Read the entries below and pull out each line with the string "computer".

===== The data

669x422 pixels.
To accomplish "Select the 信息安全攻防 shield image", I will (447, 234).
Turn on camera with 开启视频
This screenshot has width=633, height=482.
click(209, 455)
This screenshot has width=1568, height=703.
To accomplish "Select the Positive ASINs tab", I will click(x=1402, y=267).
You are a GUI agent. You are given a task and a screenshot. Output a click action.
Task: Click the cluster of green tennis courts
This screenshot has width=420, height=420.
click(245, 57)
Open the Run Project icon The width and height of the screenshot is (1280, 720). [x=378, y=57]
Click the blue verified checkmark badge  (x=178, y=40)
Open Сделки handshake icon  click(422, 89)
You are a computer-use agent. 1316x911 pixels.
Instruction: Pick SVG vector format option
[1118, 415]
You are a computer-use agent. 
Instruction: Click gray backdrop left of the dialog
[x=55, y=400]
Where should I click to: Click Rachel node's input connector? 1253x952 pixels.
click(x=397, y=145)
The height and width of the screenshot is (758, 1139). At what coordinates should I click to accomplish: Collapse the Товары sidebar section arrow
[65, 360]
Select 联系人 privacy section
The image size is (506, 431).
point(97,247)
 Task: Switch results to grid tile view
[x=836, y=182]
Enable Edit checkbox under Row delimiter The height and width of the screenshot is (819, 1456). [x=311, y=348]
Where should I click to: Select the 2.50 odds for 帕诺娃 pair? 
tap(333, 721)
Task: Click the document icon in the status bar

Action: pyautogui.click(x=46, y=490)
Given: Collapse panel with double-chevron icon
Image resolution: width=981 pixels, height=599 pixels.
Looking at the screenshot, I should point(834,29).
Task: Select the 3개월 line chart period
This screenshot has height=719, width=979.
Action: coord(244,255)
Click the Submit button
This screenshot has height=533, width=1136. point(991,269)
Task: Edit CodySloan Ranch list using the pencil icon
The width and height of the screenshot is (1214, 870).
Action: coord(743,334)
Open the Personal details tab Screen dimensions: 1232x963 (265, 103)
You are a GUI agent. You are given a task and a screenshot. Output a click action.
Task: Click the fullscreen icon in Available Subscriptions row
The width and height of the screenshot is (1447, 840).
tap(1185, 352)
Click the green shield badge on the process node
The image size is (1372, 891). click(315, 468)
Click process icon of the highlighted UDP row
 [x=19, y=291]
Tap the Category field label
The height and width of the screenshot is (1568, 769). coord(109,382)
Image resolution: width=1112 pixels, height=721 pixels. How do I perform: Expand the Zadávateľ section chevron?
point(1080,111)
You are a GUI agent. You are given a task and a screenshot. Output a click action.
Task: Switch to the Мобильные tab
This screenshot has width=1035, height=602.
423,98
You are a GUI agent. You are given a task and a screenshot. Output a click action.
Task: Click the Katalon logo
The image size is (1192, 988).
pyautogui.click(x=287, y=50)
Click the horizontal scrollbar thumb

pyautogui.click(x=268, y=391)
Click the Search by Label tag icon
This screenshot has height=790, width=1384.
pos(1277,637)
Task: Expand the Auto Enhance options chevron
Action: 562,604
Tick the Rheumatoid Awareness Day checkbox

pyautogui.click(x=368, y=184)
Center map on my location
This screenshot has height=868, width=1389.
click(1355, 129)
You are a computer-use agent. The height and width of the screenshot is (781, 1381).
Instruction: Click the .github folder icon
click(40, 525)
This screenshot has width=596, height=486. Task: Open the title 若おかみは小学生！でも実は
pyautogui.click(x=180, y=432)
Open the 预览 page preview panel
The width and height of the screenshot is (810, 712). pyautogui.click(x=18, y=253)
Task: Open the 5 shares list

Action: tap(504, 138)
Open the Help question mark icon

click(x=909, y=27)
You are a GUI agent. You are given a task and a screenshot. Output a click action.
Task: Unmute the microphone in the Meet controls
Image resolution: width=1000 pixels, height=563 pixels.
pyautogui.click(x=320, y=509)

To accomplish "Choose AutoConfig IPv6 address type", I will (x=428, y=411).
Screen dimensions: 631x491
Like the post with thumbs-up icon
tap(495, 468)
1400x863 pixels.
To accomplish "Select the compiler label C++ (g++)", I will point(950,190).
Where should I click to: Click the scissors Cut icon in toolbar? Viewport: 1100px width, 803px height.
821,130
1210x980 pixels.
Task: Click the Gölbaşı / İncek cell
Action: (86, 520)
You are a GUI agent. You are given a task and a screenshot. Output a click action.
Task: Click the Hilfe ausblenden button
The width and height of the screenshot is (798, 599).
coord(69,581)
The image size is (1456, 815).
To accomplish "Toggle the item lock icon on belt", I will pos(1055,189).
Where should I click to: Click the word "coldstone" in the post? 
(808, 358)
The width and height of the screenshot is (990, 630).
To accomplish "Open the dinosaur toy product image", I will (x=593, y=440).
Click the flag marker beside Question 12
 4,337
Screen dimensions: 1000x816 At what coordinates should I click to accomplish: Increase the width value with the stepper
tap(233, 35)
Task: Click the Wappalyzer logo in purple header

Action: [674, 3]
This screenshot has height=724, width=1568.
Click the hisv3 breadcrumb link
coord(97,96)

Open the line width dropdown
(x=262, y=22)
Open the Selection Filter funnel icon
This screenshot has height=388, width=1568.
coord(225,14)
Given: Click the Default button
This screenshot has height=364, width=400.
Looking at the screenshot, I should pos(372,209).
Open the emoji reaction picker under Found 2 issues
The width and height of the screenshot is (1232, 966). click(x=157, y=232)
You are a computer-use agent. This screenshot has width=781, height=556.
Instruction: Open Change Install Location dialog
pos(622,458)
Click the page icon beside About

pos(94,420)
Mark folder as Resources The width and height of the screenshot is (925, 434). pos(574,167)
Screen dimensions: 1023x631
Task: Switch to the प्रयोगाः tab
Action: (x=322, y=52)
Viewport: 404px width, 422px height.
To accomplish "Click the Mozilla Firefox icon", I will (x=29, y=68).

==========

**Solved problem:**
You are a computer-use agent. 1316x911 pixels.
You are a computer-use agent. 
You are a computer-use agent. The height and width of the screenshot is (781, 1381).
You are a computer-use agent. This screenshot has width=781, height=556.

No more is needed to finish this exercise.